Why does the volume increase when the elements are getting thinner? What is the correct way to measure wear volume?

[directcustomer]

Hi Peter,
Thanks for your patience. Let me try to run the simulation and will update you soon.

[Sampat Kumar]

Hi Peter,
I ran the model on my end and reached the following conclusions based on my observations.

In a wear analysis using Nonlinear Adaptive Mesh (NLAD), the mesh is periodically regenerated when elements become highly distorted. At each remeshing point, the existing mesh is discarded and a new mesh is created to better represent the current deformed geometry. State variables such as stress, plastic strain, wear, and contact status are projected onto the new mesh, rather than being preserved element by element.

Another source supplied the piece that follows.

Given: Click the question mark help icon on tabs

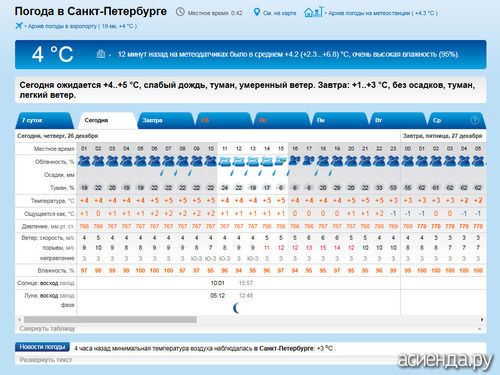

Because post‑processing quantities such as Total Volume are recalculated on each newly generated mesh, small jumps or “stair‑step” changes in the volume result are expected at remeshing events. As seen in the attached image, this behavior is normal.

The slight increase in volume you observed is likely localized to specific elements. During remeshing, some newly created elements may be slightly larger while others may be smaller. This effect is purely a consequence of the mesh regeneration process. Overall, the total volume continues to decrease, which is consistent with the wear behavior.

The drastic volume reduction observed in the Volume Probe is valid, and I am able to reproduce the same behavior after the first remeshing point.

There may be some numerical artifacts associated with the Volume Probe result scoping. The probe tool scoping has some limitations when used with Nonlinear Adaptive Mesh (NLAD). The probe values may not always represent a smooth or fully consistent response when remeshing occurs.

I will further investigate the Volume Probe behavior in the presence of nonlinear adaptivity and will provide an update once I have more information.

Best Regards,
Sampat

[somaroy]

 

So the Archard wear commands compute wear depth at the contact interface, but this does not produce wear, as in geometric material removal? Is this why the solid body volume does not change unless mesh updating occurs? My understanding is that activating the Archard wear model computes wear, which is stored as a state variable rather than a volume change. Is there a way to extract this wear volume without implementing NLAD?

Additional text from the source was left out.